What is expected - Write out the line that contains "Click the 진료안내 및 예약문의 page heading", then every following line to the end of the records below, with no other lines and no changes.

Given records -
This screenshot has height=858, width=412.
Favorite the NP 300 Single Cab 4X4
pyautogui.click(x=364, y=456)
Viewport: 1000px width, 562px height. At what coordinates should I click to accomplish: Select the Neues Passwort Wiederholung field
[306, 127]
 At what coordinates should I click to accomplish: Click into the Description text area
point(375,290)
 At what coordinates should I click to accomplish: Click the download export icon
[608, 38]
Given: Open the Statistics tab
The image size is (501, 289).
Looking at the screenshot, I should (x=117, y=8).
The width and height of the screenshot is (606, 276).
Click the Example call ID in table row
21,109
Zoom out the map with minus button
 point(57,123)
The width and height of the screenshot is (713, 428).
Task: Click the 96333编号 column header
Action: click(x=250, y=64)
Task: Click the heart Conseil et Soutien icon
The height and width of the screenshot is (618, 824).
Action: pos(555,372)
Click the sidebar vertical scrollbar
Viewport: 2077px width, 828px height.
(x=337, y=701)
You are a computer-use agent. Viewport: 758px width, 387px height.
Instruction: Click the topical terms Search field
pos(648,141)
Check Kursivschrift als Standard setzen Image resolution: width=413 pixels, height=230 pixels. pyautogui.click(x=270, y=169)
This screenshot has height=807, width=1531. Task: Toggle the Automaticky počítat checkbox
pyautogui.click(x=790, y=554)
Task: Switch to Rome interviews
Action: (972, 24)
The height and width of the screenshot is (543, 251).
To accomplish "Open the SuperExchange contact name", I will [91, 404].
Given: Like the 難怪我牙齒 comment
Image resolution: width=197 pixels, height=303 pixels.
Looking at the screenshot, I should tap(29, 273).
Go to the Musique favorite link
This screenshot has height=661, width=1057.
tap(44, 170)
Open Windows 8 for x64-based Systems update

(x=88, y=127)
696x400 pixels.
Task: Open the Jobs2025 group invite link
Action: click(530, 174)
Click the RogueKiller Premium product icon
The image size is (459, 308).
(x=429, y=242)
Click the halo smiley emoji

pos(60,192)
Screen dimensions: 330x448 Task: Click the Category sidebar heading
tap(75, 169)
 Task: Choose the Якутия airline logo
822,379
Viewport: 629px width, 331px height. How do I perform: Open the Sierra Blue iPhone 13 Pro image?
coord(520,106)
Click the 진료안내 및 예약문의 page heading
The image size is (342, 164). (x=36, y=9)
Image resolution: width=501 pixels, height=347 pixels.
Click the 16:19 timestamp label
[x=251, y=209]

Answer to this problem -
Click the 진료안내 및 예약문의 page heading
The image size is (342, 164). (x=36, y=9)
Image resolution: width=501 pixels, height=347 pixels.
Click the 16:19 timestamp label
[x=251, y=209]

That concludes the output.